### Q1. Pearson correlation coefficient is a measure of the linear relationship between two variables. Suppose you have collected data on the amount of time students spend studying for an exam and their final exam scores. Calculate the Pearson correlation coefficient between these two variables and interpret the result.

Collect the data: Obtain the study time and exam score values for each student.

* Calculate the means: Find the mean (average) of the study time values and the mean of the exam score values.
* Calculate the standard deviations: Determine the standard deviation of the study time values and the standard deviation of the exam score values.
* Calculate the covariance: Calculate the covariance between the study time and exam scores using the following formula:<br>
covariance = Σ((study time - mean of study time) * (exam score - mean of exam scores)) / (number of data points - 1)
* Calculate the Pearson correlation coefficient: Divide the covariance by the product of the standard deviations of the study time and exam scores.<br>
Pearson correlation coefficient = covariance / (standard deviation of study time * standard deviation of exam scores)

Interpretation of the Pearson correlation coefficient:

* The Pearson correlation coefficient ranges from -1 to 1.
* If the coefficient is close to 1, it indicates a strong positive linear relationship between study time and exam scores.

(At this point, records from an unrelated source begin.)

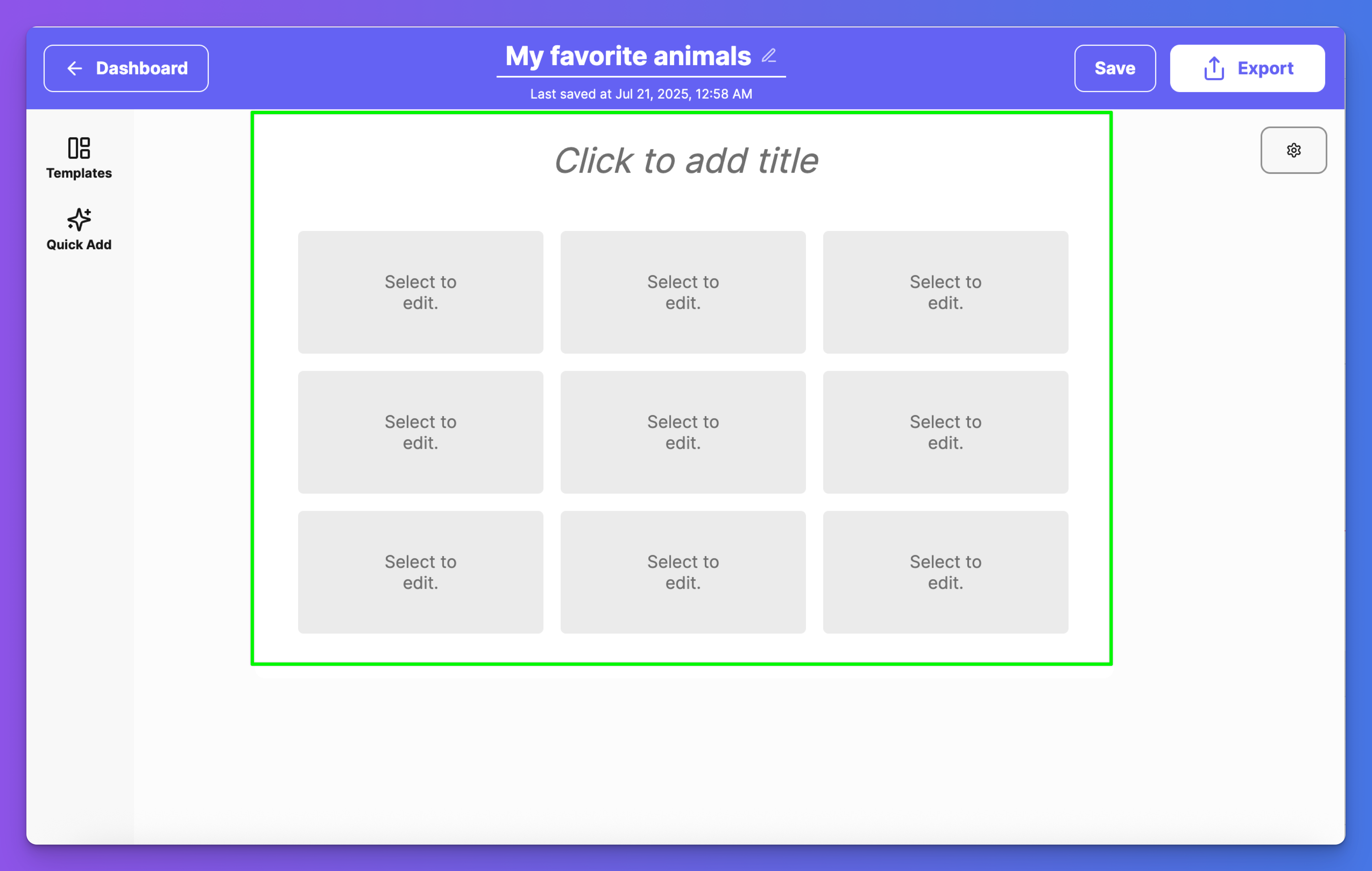Image resolution: width=1372 pixels, height=871 pixels.
Task: Open settings gear button
Action: click(x=1294, y=150)
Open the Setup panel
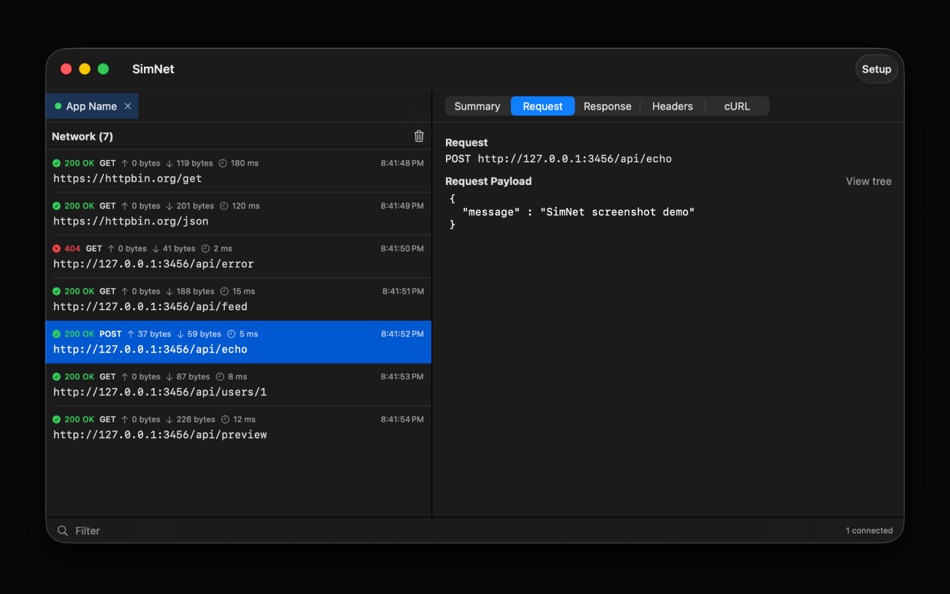Image resolution: width=950 pixels, height=594 pixels. click(876, 69)
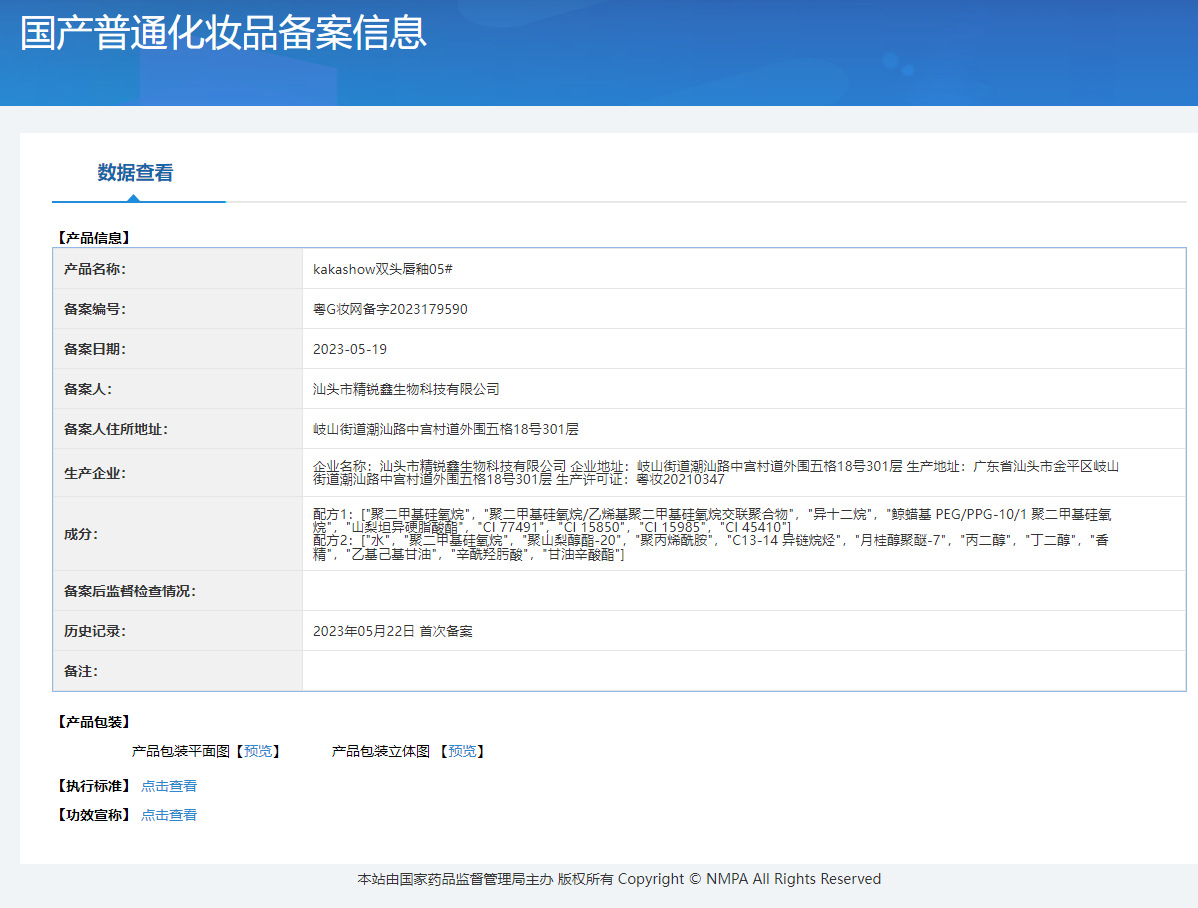Screen dimensions: 1198x908
Task: Click the page title 国产普通化妆品备案信息
Action: coord(223,32)
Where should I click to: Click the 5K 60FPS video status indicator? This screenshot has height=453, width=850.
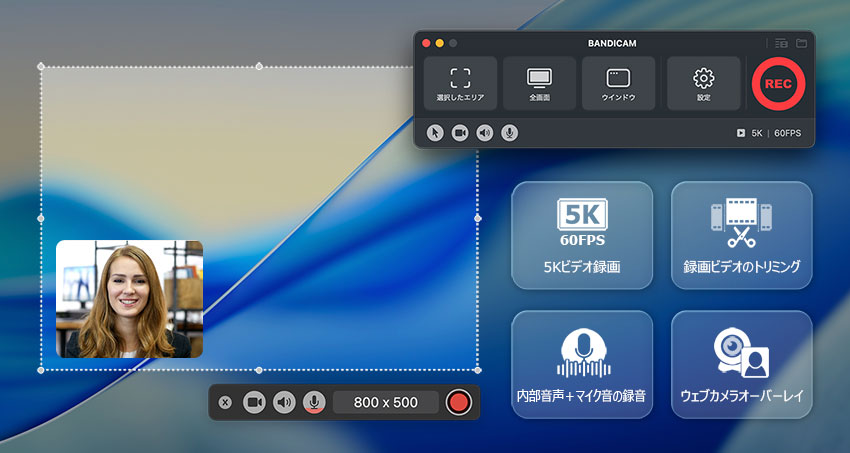click(x=769, y=133)
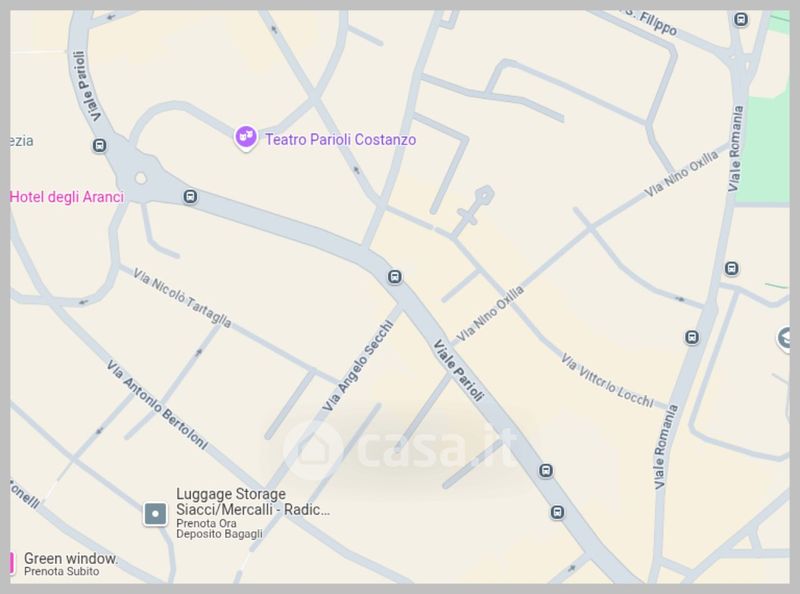
Task: Click bus stop icon beside curved Viale Parioli label
Action: tap(99, 146)
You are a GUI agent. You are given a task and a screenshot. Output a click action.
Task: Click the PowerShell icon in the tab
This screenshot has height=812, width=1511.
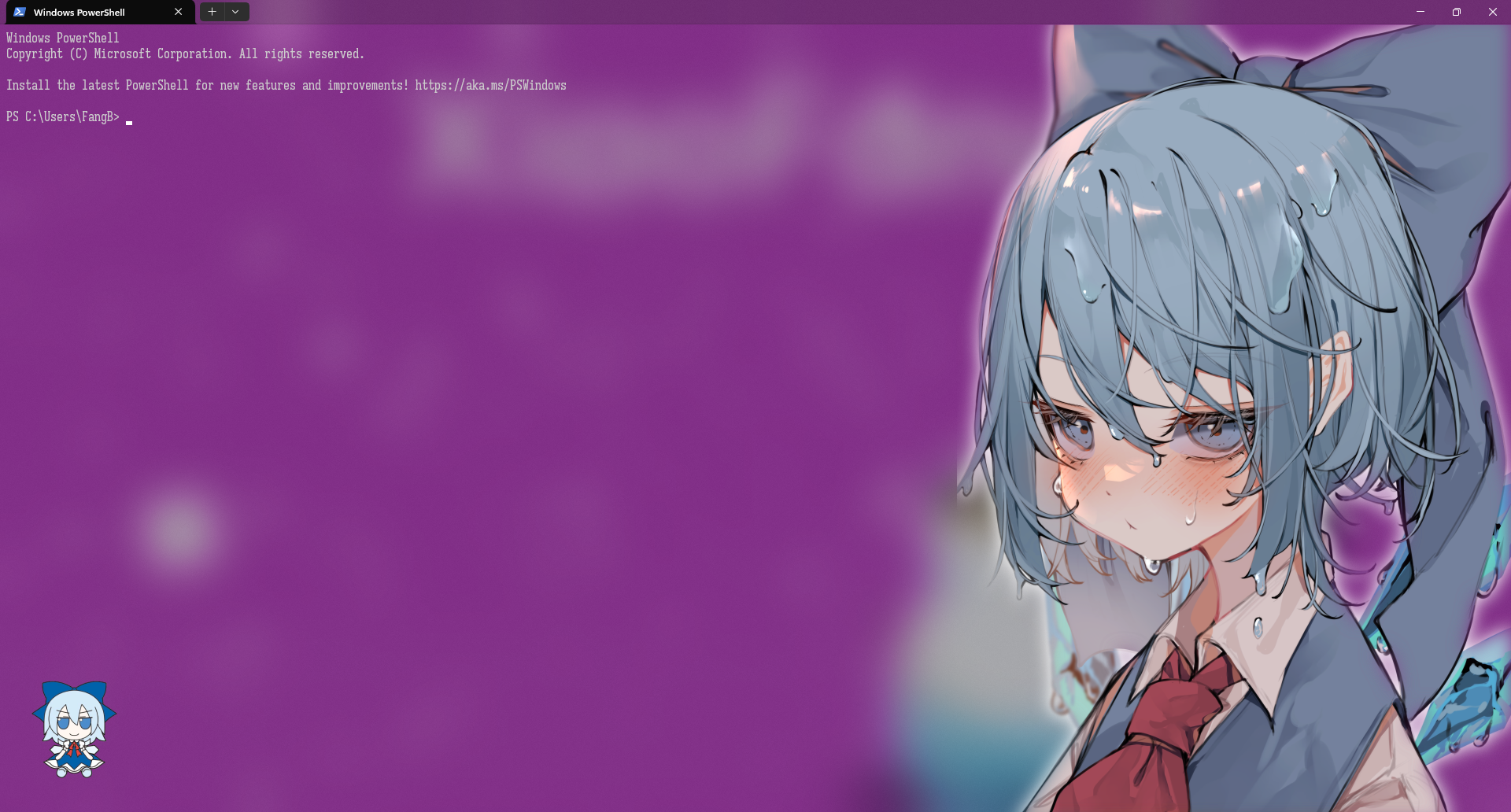tap(20, 12)
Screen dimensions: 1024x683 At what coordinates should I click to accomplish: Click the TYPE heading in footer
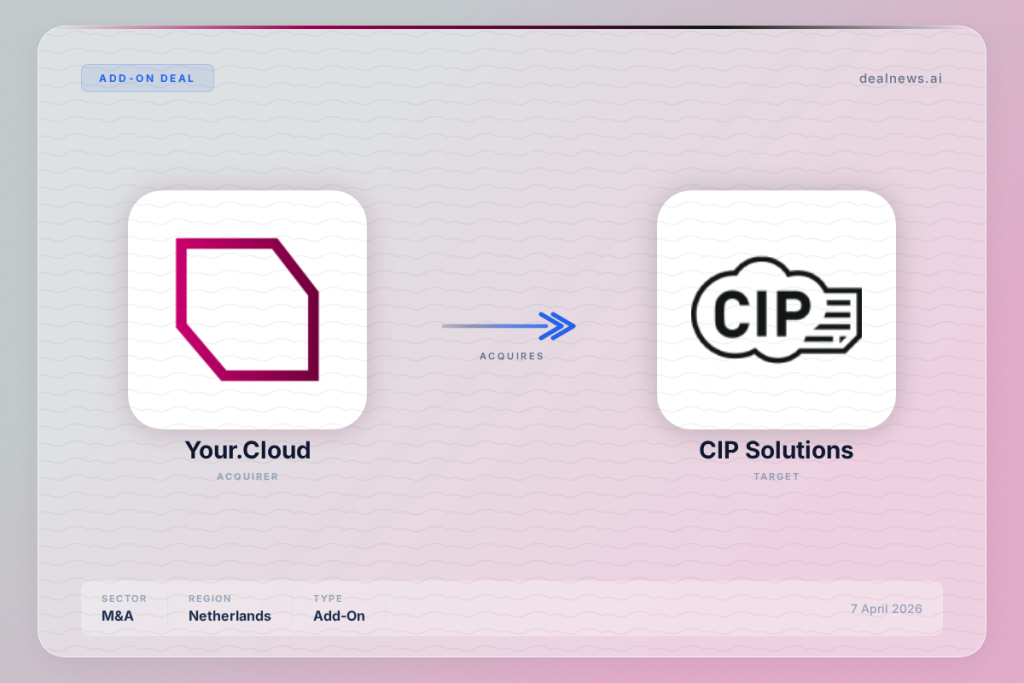(327, 599)
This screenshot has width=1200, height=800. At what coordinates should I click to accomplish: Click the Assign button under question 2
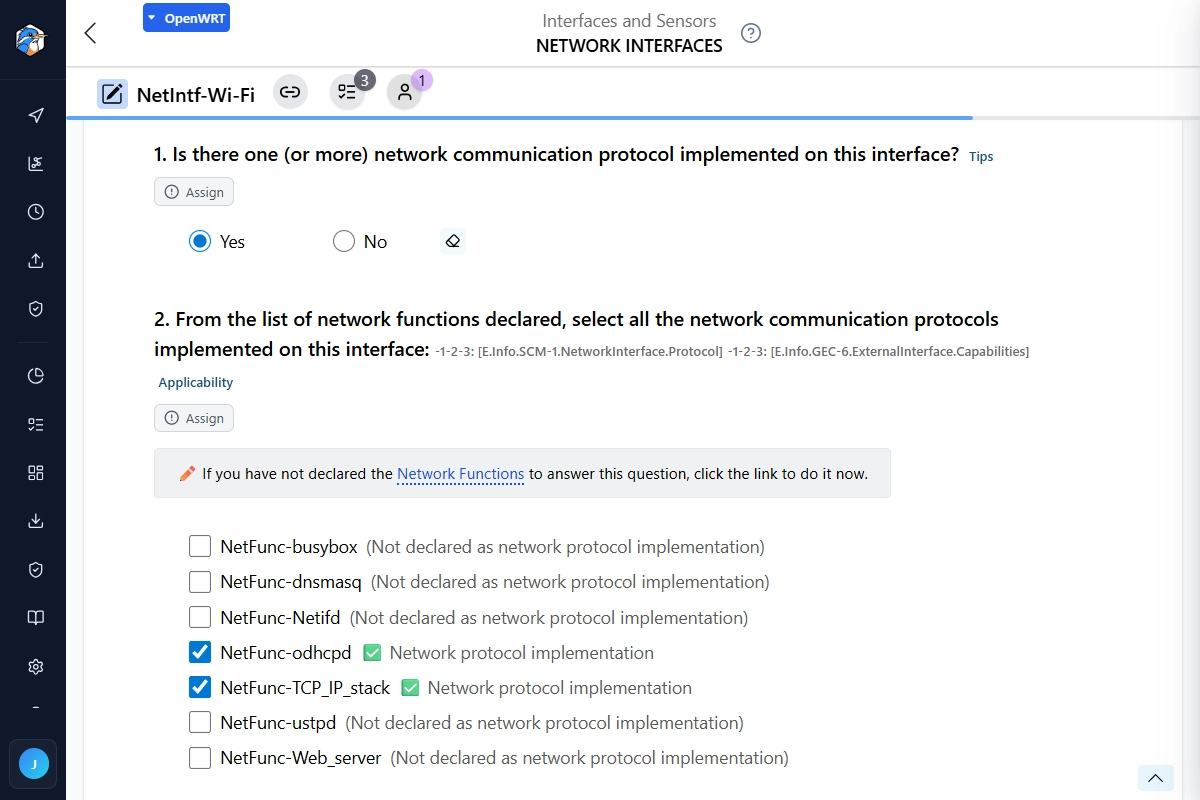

This means that as study time increases, exam scores tend to increase as well.
* If the coefficient is close to -1, it indicates a strong negative linear relationship. This implies that as study time increases, exam scores tend to decrease.
* If the coefficient is close to 0, it suggests a weak or no linear relationship between study time and exam scores.

### Q2. Spearman's rank correlation is a measure of the monotonic relationship between two variables.Suppose you have collected data on the amount of sleep individuals get each night and their overall job satisfaction level on a scale of 1 to 10. Calculate the Spearman's rank correlation between these two variables and interpret the result.

In [1]:
import pandas as pd
from scipy.stats import spearmanr

# Create a sample dataset
data = {
    'Sleep': [7, 6, 8, 5, 7],
    'Job Satisfaction': [8, 6, 9, 5, 7]
}

df = pd.DataFrame(data)

# Calculate Spearman's rank correlation coefficient and p-value
correlation, p_value = spearmanr(df['Sleep'], df['Job Satisfaction'])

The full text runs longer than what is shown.